FRAGEN ZUM MATERIAL:
#1 Ändere im Textabschnitt zur Beamtenbesoldung die Stelle beginnend bei "P.S. Und nur" und endend bei "3.900 € Grundsicherung.", indem du "Grundsicherung" durch "Transferleistung" ersetzt, und gib sie so wieder.
#2 Wie viele Stunden müsste laut der Beispielrechnung im Textabschnitt zur Beamtenbesoldung ein Single-Beamter arbeiten?

GEGEBENER TEXTABSCHNITT:
%%

Losgelöst von den konkreten Zahlen wollte ich in erster Linie aufzeigen, dass es auch bei einer signifikanten Erhöhung des Kindergelds oder der Einführung einer Kindergrundsicherung trotzdem ZWINGEND zu einer signifikanten Erhöhung der Grundbesoldungen (also insbesondere auch für Single-Beamte) kommen MUSS, um zu einer verfassungsgemäßen Besoldung zurückzukehren. Selbst @MoinMoin scheint diesen Punkt ja mittlerweile - zumindest in Ansätzen - verstanden zu haben.
P.S. Und nur noch mal kurz zur "Einordung", in meiner Beispielrechnung käme es zu folgendem Ergebnis:
1.) Ein 4K-Bürgergeldempfänger würde 0 Stunden arbeiten und bekäme 3.900 € Grundsicherung.
2.) Ein 4K-Beamter müsste 40 Stunden arbeiten und bekäme knapp 4.500 € Nettoalimentation.
3.) Ein Single-Beamter müsste 41 Stunden arbeiten und bekäme rund 3.000 € Nettoalimentation.
Wem gegenüber soll der Single-Beamte "überalimentiert" sein? Gegenüber dem Bürgergeldempfänger? Gegenüber dem 4K-Beamten?

%%

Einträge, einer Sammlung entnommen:
%%

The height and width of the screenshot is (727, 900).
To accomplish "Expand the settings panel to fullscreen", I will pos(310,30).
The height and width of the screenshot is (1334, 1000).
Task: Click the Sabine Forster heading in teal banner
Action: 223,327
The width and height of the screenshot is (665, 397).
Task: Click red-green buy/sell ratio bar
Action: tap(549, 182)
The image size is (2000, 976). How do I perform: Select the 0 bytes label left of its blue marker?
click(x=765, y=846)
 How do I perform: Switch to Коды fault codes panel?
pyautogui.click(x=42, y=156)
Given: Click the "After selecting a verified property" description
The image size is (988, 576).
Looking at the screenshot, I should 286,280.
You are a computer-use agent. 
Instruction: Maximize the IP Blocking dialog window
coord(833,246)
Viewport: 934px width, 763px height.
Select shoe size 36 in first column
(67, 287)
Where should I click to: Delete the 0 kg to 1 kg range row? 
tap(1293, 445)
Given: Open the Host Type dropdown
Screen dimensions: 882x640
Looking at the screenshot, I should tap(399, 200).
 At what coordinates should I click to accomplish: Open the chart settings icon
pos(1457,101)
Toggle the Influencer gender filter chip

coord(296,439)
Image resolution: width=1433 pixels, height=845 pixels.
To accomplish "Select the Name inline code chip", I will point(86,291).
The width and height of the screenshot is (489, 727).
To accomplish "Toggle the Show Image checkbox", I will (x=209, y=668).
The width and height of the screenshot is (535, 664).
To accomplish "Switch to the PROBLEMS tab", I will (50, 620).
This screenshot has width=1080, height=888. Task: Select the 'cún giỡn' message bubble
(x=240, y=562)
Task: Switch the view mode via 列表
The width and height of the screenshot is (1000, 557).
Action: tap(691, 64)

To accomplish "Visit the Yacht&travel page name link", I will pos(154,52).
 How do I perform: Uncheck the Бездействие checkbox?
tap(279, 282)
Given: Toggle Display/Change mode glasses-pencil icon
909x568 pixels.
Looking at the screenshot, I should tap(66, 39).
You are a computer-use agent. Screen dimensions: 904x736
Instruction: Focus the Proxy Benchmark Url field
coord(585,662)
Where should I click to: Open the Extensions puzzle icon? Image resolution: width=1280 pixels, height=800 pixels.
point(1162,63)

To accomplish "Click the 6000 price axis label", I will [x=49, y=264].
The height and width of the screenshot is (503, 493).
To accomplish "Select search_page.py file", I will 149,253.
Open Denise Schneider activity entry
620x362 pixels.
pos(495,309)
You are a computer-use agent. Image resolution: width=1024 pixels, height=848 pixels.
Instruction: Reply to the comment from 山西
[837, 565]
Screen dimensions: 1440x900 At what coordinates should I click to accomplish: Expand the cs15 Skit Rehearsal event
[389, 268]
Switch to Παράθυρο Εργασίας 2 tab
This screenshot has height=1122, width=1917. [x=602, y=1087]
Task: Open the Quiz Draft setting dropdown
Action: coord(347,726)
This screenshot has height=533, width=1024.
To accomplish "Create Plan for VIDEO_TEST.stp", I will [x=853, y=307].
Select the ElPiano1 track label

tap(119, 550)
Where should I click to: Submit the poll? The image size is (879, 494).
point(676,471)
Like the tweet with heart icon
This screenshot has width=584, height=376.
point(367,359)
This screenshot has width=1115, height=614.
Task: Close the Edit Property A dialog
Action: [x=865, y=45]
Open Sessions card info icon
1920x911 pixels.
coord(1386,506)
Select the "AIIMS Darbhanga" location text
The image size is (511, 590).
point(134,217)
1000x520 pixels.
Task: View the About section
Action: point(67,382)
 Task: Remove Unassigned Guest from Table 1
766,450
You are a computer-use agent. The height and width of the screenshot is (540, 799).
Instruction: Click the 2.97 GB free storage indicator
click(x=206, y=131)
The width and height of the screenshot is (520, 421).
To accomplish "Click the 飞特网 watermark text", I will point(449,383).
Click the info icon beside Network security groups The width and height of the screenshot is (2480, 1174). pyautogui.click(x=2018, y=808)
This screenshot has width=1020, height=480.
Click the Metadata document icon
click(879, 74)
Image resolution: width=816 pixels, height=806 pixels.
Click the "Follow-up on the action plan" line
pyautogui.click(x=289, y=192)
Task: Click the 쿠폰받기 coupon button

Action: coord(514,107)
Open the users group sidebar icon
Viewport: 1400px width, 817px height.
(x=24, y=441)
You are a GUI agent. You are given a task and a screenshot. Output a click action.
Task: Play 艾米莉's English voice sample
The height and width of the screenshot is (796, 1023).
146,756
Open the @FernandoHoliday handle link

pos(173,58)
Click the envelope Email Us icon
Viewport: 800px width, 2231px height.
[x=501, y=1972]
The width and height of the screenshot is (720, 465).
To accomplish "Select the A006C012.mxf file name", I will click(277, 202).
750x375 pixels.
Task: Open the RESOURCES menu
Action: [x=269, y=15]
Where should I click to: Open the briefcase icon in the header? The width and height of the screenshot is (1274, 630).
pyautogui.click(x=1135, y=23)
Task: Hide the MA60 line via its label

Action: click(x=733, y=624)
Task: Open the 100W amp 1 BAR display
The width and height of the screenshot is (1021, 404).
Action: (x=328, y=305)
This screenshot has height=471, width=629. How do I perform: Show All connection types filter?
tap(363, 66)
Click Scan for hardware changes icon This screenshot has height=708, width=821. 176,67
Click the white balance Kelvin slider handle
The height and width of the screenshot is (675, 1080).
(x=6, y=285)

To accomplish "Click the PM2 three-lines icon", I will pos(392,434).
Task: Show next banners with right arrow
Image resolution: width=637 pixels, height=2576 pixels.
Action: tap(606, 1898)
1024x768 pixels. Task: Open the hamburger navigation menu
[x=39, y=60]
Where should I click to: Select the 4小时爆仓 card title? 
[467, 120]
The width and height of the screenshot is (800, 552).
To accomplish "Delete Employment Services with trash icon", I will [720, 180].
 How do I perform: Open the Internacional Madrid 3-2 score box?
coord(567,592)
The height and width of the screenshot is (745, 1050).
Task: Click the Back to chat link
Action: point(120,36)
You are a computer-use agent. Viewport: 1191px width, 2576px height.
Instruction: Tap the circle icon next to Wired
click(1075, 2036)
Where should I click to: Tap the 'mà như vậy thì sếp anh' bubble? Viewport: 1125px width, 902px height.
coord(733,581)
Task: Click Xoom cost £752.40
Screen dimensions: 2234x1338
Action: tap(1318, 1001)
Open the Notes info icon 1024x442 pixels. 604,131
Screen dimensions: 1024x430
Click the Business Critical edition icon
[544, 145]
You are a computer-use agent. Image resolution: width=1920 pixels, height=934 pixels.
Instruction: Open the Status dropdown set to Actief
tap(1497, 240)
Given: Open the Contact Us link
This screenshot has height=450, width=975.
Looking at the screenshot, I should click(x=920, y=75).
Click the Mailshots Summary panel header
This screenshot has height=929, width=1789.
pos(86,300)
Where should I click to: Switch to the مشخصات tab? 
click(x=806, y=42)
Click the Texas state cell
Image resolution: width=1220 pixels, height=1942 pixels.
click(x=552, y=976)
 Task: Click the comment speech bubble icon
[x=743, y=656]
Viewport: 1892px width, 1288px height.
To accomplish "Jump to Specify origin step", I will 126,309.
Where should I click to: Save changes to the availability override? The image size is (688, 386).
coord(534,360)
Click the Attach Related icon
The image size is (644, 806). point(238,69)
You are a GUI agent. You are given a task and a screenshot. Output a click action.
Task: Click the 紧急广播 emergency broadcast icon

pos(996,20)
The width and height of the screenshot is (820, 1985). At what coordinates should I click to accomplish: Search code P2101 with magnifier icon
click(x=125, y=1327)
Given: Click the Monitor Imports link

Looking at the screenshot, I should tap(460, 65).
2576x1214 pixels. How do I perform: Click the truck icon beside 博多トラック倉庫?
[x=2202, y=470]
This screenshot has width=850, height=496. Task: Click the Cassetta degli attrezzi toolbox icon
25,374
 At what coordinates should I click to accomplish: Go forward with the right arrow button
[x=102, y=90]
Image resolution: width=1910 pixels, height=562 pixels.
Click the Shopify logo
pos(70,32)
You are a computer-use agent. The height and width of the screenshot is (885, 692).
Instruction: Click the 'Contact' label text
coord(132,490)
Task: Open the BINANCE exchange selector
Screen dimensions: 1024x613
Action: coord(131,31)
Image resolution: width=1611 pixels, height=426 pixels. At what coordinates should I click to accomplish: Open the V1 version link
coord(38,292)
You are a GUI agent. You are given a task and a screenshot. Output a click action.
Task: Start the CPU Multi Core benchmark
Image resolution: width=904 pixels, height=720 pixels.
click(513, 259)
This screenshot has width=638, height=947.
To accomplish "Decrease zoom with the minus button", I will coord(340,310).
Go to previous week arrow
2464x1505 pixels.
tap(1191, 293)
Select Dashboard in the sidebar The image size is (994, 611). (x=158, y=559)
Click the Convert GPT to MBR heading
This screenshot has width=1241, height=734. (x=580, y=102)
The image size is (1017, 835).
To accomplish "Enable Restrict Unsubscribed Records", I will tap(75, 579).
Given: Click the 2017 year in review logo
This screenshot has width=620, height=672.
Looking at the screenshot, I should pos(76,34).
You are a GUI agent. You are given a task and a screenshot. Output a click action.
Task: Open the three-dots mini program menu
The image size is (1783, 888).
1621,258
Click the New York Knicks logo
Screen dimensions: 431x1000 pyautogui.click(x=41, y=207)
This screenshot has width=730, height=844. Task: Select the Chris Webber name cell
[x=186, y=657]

%%

LÖSUNGEN JE AUFGABE:
#1
P.S. Und nur noch mal kurz zur "Einordung", in meiner Beispielrechnung käme es zu folgendem Ergebnis:
1.) Ein 4K-Bürgergeldempfänger würde 0 Stunden arbeiten und bekäme 3.900 € Transferleistung.

#2 41 Stunden.